Dan took the fire truck to do a runway check and I trotted back inside to answer the phone. “No, just flurries, not sticking”, I said, with fingers crossed, to the caller, a passenger at 3.45pm. I called Inverin before the phone could ring again. “Yes,” said Mary “we have them here too” in a tone of voice that put snow flurries at par with head lice on the wish list of life. I could hear phones ringing in the background and the call waiting light on my phone was flashing, so we agreed to wait, watch and report later, which we did. It’s pointless to worry about weather conditions that are beyond our control, but the possibility of snow brought enough apprehension to turn our normal chatter into silence for the afternoon.

The flurries tapered off and disappeared. The airport bus driver dropped off seven passengers for the 1.45pm flight and three cartons of milk for the crew to take home, “just in case”. Charlie Echo (EI-BCE) departed on time for Inis Oirr. A burst of snow flurries greeted Yankee (EI-AYN) on arrival at 3.00pm bringing in a bridal group for a hen night at Ostan Arann, the island hotel. Dan did a runway check before EI-AYN departed at 3.15pm for Inverin, via Inis Meain, carrying the dentist & nurse and a couple who were returning from a short break.
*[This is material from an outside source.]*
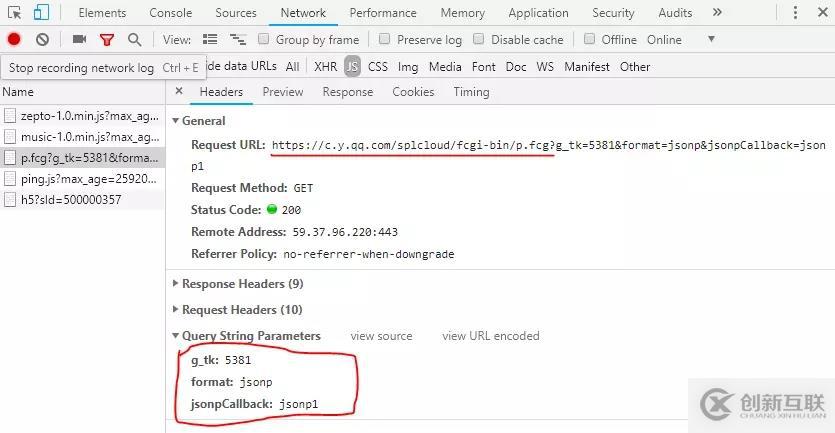Check the Preserve log option

point(385,39)
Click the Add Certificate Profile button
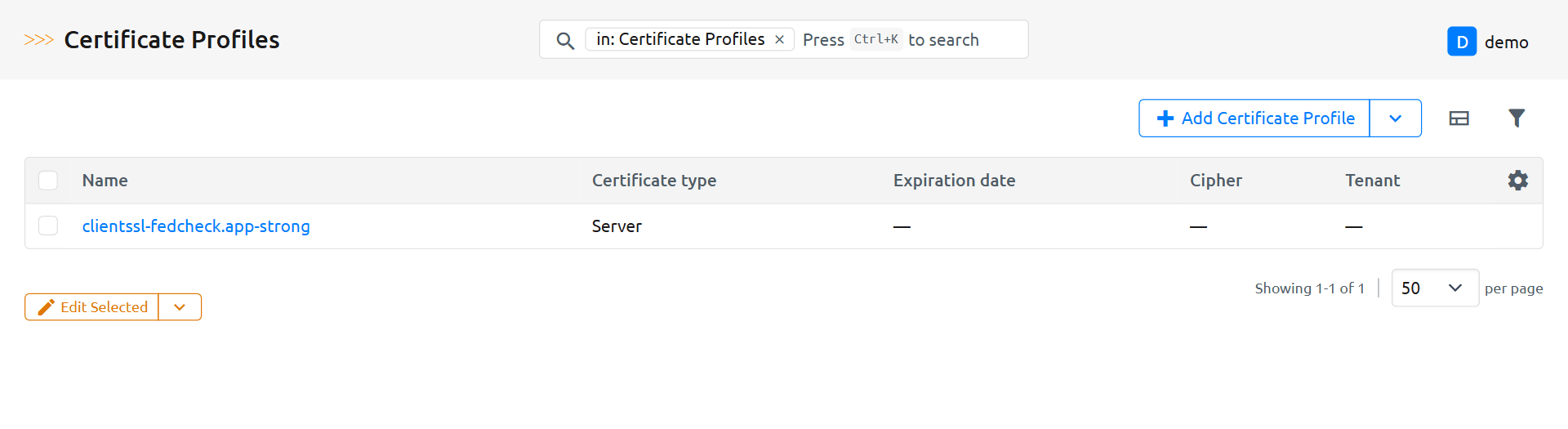This screenshot has width=1568, height=429. pyautogui.click(x=1267, y=118)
There were two aircraft at 3.45pm. Yankee (EI-AYN) arrived first, bringing home half of the shoppers from this morning and a full trolley load of their purchases. Our student trainee hopped out of seat one looking dignified in a pair of horn rimmed specs. “Loaner frames” he explained unasked, “the real ones will be ready in two weeks”. Dan told the pilot about the weasel & carcass while I seated the bank employees, two nurses going off duty, and a teacher who’s a regular commuter. Charlie (EI-BCE) had just turned finals when I headed inside to ticket his passengers, a foursome of islanders going off on holidays, late and breathless, one of them clutching a pair of swim fins. The Locum handed me his ticket, and at the very last minute, the plumber and his assistant clattered in the door.

I stood at the fire truck with the crew to watch the aircraft taxi out and felt that for a short winter’s day, it had been a long one. We locked up and headed for the parking area with heads down against the wind. I looked back and in the glow of the halogen light over the door the snow flurries were beginning their dance again.